KUR’AN

Kur’an: İlahi bir Kuram
Kur’an kelimesine bugüne kadar birçok anlam yüklendi. Kur’an kelimesine sözcük anlamı olarak “Toplayan, Çatı, Okunan şey veya Okumak” gibi anlamlar verilse de, Kur’an’ın ismini tam olarak tanımlayan bir sözcük arayışı devam etmektedir. Ben de bu arayışta, Kur’an’ın içeriğini en iyi şekilde yansıtan kelimenin “Kuram” szcüğünü olabileceğini düşünüyorum. Kur’an’ın içeriğini en iyi şekilde yansıtan Kuram sözcüğünün geldiği manalar, karşılıklı olarak biribirini tanımlayan anlamlı duruşları ile birbirlerine denklem olabileceğini gösteriyor.

Peki, Kuram nedir, ne demektir?
Kuram; gözlem, varsayım ve yasalarla belirlenen bilgilerin, düşünsel olarak kurgulanmış genel bir düzenlemesidir. Sistemli bir biçimde düzenlenmiş yasalar bütünüdür. Bu tanım, Kur’an’ın kendi yapısını ve içeriğini şaşırtıcı bir şekilde anlatır. Kur’an da tıpkı bir kuram gibi, uygulamalardan bağımsız olarak ele alınan, hem somut hemde soyut bilgiye dayalı ve belirli bir konudaki düşüncelerin bütününü barındıran ilahi bir eserdir. Kur’an ismi için benim favori sözcük önerim Kuram sözcüğüdür.

# Veri kesiti
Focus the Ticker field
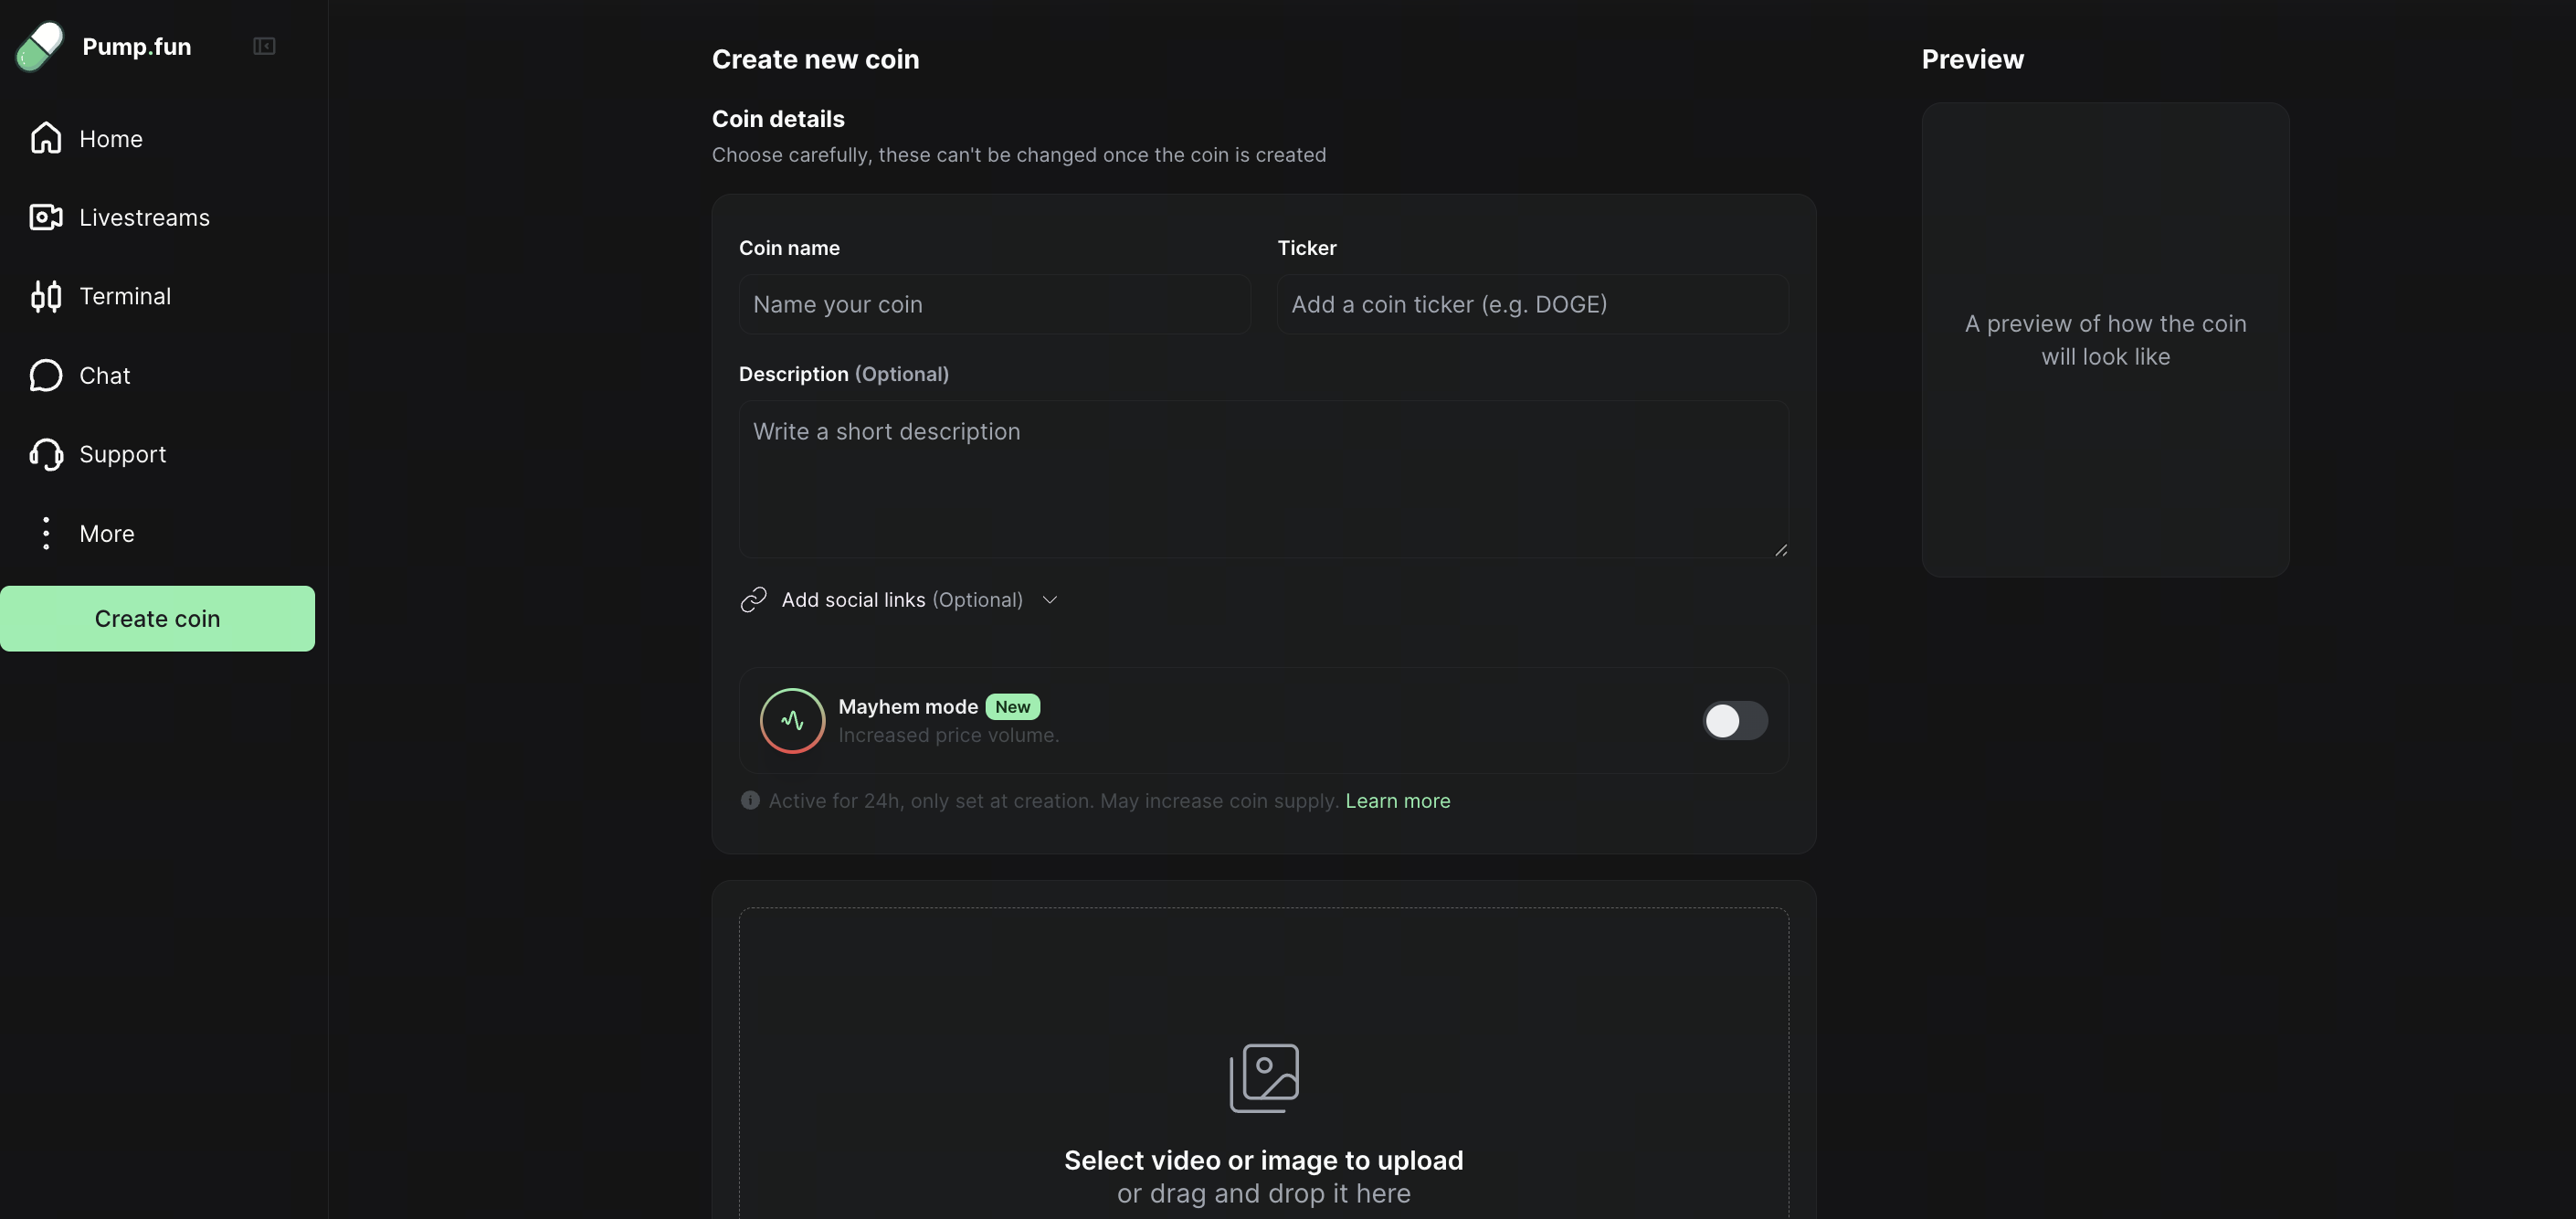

# Görev tanımı
Kur'an'ı bir kuram olarak ele alan okuma metnini, son cümlesinden sonra gelecek bölümü yazarak devam ettirin.

# Alıştırma yanıtı
Kur’an kitabı üzerine yorumlarım.

Kur’an ve Kur’an’ın anlatım dili.

Kur’an bu özelliği ile tüm kitaplardan ayrılmıştır. Çok boyutlu yazı dili kullanılan Kur’an dilinin farkı, kendisini okurken zihinlerde hem sesi hemde görseli aynı anda canlandırma özelliğine sahip olmasıdır. Mantık diliyle okuyan her kişiyi enteresan bir çekim kuvvetiyle kendine bağlar. Kur’an dilindeki tasvirler, isim arketipleri, tüm zaman farkları ve sırları gözetilerek bilinç dahilinde işlenmiştir.

Kur’an kitabında anlatılan konuların ve karakterlerin, tasvirlerle anlatılan misallerin bizimle bağlantılı olan içeriklerinin bizi neden ilgilendirdiğini anlamak için, anlatılan konunun kendi zaman dilimimizde yaşanan aktif halini görebilmek gerekir. Kur’an’daki olayların anlatımında kullanılan dil Evrenin dilinden bilindik hiyerarşinin aktarılmasıdır.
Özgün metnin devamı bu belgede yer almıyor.